[Collection entries]
--------------------------------
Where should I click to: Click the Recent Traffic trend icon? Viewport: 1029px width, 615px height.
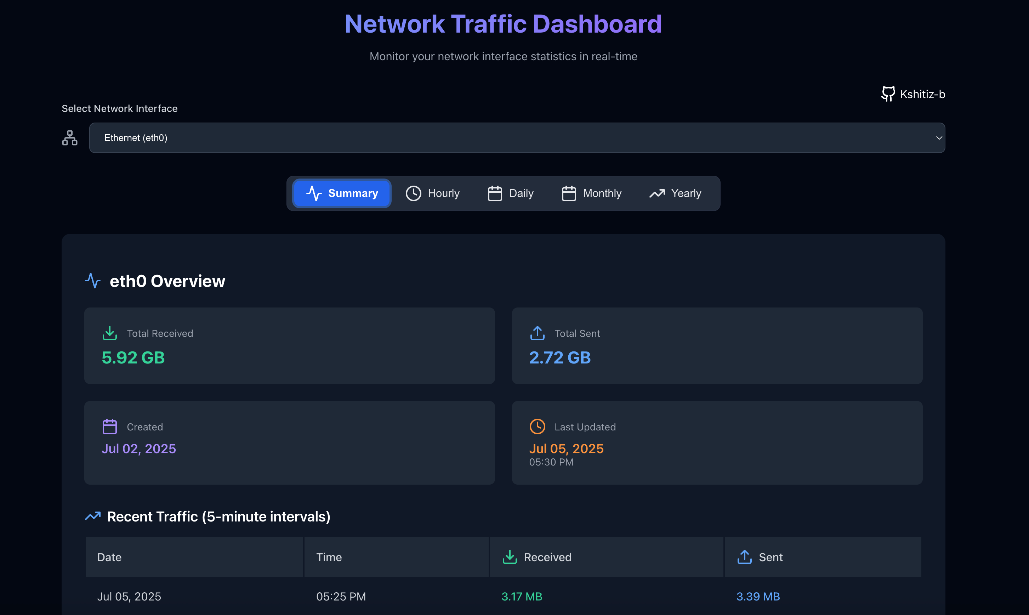pos(93,516)
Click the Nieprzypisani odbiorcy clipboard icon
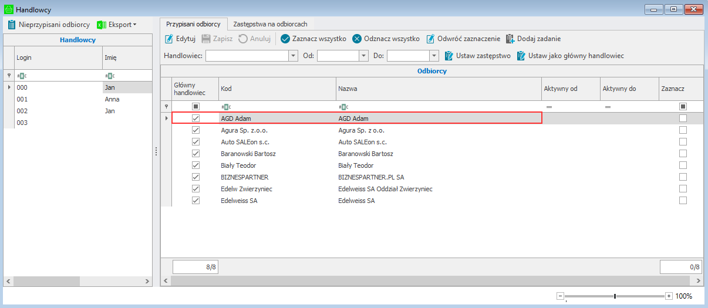The width and height of the screenshot is (708, 308). [x=12, y=25]
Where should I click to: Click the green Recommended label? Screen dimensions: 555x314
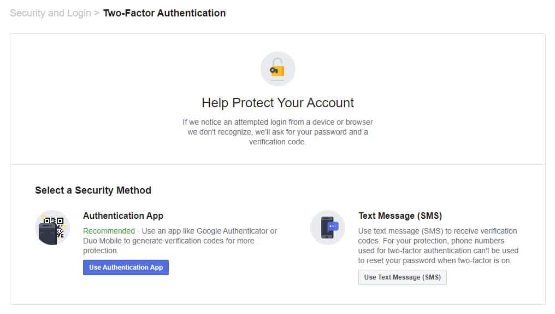coord(109,231)
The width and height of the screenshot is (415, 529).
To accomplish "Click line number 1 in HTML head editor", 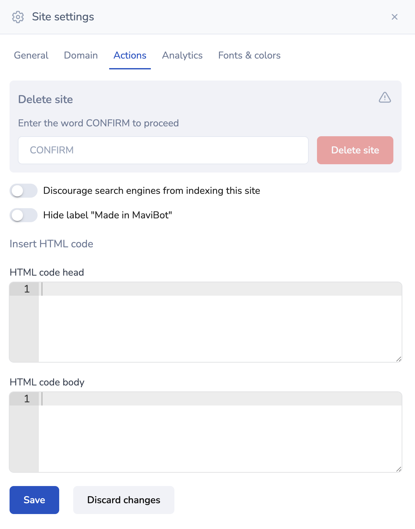I will pyautogui.click(x=27, y=289).
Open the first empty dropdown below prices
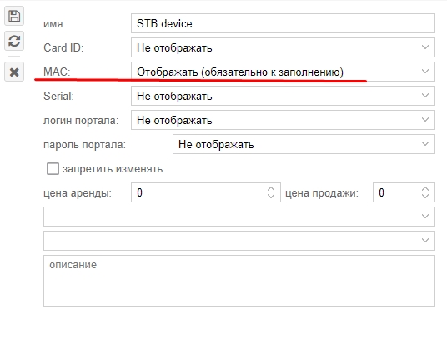This screenshot has height=339, width=447. coord(239,217)
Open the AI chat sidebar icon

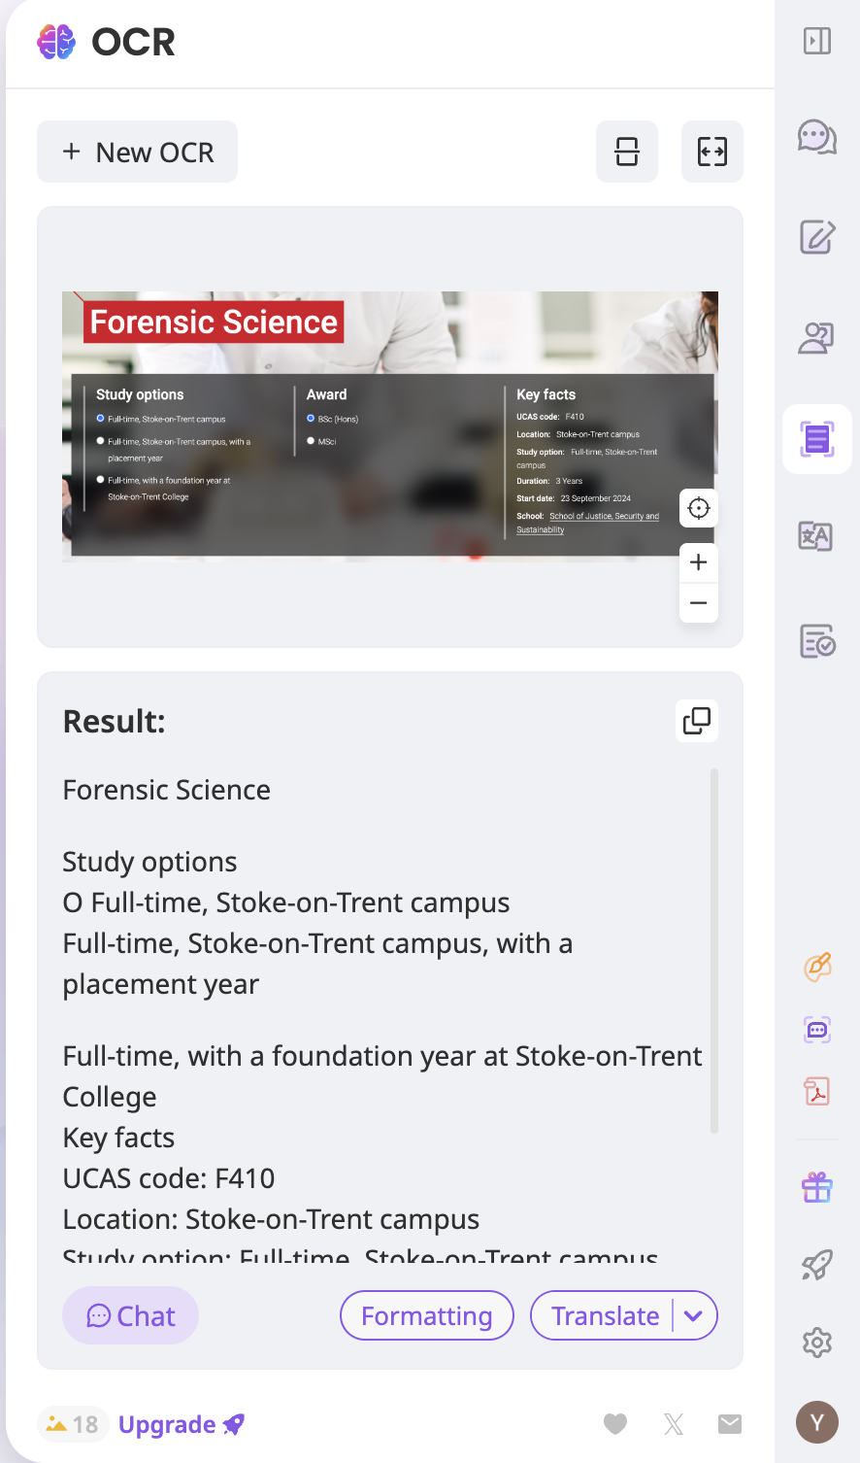[x=817, y=138]
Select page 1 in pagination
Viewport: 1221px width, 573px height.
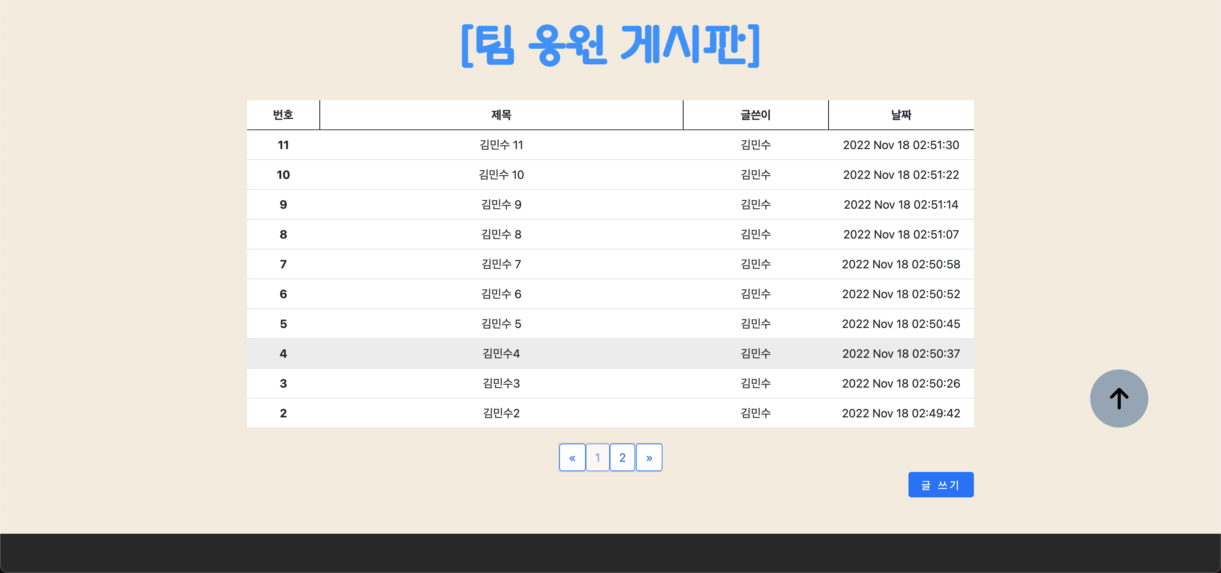597,458
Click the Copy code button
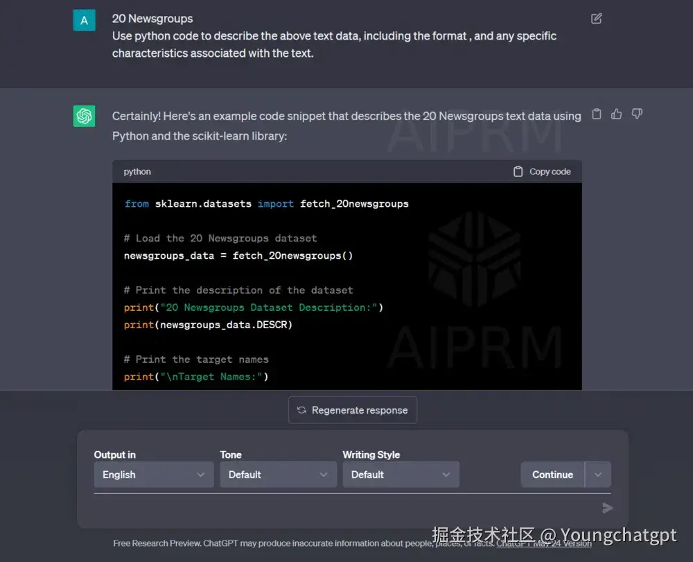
--------------------------------
> **What is required**:
Rewrite the material as a Markdown table with the columns "No." and "Line". Begin at the line that has "Select page 1 in pagination" and stop at the end of the material, leaving out blank lines and pictures.

> **Exercise solution**:
| No. | Line |
|---|---|
| 1 | Select page 1 in pagination |
| 2 | Viewport: 1221px width, 573px height. |
| 3 | 597,458 |
| 4 | Click the Copy code button |